I’m sure that there’ll be less articles on TheScrapBook about new clothes and things, and perhaps more about the effects of the credit crunch on marketing and design, as time goes on. Here’s my first!
Contagious has an interesting article about recession marketing that mentions Nike’s new Zoom Victory shoe. Not only is this a great technological innovation in the construction of the shoe, but it’s a way for their business to retain some money otherwise spent in production.

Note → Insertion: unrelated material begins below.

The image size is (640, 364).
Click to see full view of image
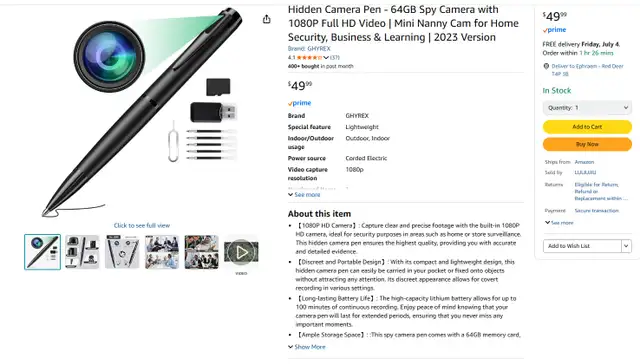142,225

Fast Company magazine examines the emerging innovations related to the Olympics, and mentions particularly the Nike Zoom Victory. By dispensing with the elements previously needed to hold a sneaker together (stitching, material) in favour of a ‘flywire’ suspension bridge design with merely a coating of fabric, the shoes weigh in at less than a chocolate bar. What’s more, because the design is so pared down, the Nike team can use rapid prototyping to design and manufacture unique versions in a fraction of the time that it would take to knock up a regular sneaker.
What this means is that the Zoom Victory’s cheaper production process could enable Nike to shift some of its manufacturing out of China and back to its home in the United States, thus creating jobs in an otherwise exhausted marketplace.
Any business opportunity for a client that not only cuts costs, but potentially earns them an income and revenue stream is surely onto a winner.
For more on Credit Crunch marketing, check out Contagious’ other article on how consumers might act in a recession and what the opportunity is for us – most notably, apparently, for packaging designers!

2 Comments
I can’t see this bringing good returns to Nike in the short term. The cost of R&D, coupled with the acceptance that such a new technology will bring along more QC issues than a standard, proven manufacturing process, will clearly affect Nike’s numbers on that particular range. It’s a commendable effort, although I have a hard time seeing manufacturing costs as the prime motivation to bring forth such a technology.
Thanks Dan – agree about the short term, but then the recession might be here for a while yet, so anything that pulls economic power back to one’s own close control is a good thing. Long term gains are what many client-side marketers will forget in the next couple of years as many companies look at marketing as a way to cut costs, forgetting the role we’ll play in pushing product – and savings – on to the consumer.